(TO DO)
Beginning at the line that contains "Task: Open the" and ending at the last line of the records below, retype each line exactly and add nothing.
(Beginning of SOURCE DATA)
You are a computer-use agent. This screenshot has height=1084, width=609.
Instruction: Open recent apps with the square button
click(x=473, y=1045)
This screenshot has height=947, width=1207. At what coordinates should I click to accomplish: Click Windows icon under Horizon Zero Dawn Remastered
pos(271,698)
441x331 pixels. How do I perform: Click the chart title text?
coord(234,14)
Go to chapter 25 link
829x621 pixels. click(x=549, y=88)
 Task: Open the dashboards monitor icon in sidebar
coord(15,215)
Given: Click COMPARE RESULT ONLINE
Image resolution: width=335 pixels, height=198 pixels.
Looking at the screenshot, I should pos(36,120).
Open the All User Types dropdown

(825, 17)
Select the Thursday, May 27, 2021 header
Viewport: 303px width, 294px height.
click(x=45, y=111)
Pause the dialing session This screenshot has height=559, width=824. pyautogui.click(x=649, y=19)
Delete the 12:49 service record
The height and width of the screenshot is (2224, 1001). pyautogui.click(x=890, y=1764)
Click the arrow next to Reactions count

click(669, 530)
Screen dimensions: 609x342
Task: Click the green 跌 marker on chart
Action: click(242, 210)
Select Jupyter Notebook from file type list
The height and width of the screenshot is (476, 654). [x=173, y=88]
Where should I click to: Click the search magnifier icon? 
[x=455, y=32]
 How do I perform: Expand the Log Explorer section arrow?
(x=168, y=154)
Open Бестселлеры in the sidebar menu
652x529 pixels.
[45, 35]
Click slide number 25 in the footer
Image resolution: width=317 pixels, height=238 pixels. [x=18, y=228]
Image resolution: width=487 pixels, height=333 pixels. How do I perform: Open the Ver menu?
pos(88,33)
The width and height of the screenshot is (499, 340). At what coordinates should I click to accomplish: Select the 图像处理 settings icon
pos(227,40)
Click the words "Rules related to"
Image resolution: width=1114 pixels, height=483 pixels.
(End of SOURCE DATA)
(OUTPUT FOR THIS TASK)
 Task: Open the dashboards monitor icon in sidebar
coord(15,215)
Given: Click COMPARE RESULT ONLINE
Image resolution: width=335 pixels, height=198 pixels.
Looking at the screenshot, I should pos(36,120).
Open the All User Types dropdown

(825, 17)
Select the Thursday, May 27, 2021 header
Viewport: 303px width, 294px height.
click(x=45, y=111)
Pause the dialing session This screenshot has height=559, width=824. pyautogui.click(x=649, y=19)
Delete the 12:49 service record
The height and width of the screenshot is (2224, 1001). pyautogui.click(x=890, y=1764)
Click the arrow next to Reactions count

click(669, 530)
Screen dimensions: 609x342
Task: Click the green 跌 marker on chart
Action: click(242, 210)
Select Jupyter Notebook from file type list
The height and width of the screenshot is (476, 654). [x=173, y=88]
Where should I click to: Click the search magnifier icon? 
[x=455, y=32]
 How do I perform: Expand the Log Explorer section arrow?
(x=168, y=154)
Open Бестселлеры in the sidebar menu
652x529 pixels.
[45, 35]
Click slide number 25 in the footer
Image resolution: width=317 pixels, height=238 pixels. [x=18, y=228]
Image resolution: width=487 pixels, height=333 pixels. How do I perform: Open the Ver menu?
pos(88,33)
The width and height of the screenshot is (499, 340). At what coordinates should I click to accomplish: Select the 图像处理 settings icon
pos(227,40)
Click the words "Rules related to"
Image resolution: width=1114 pixels, height=483 pixels.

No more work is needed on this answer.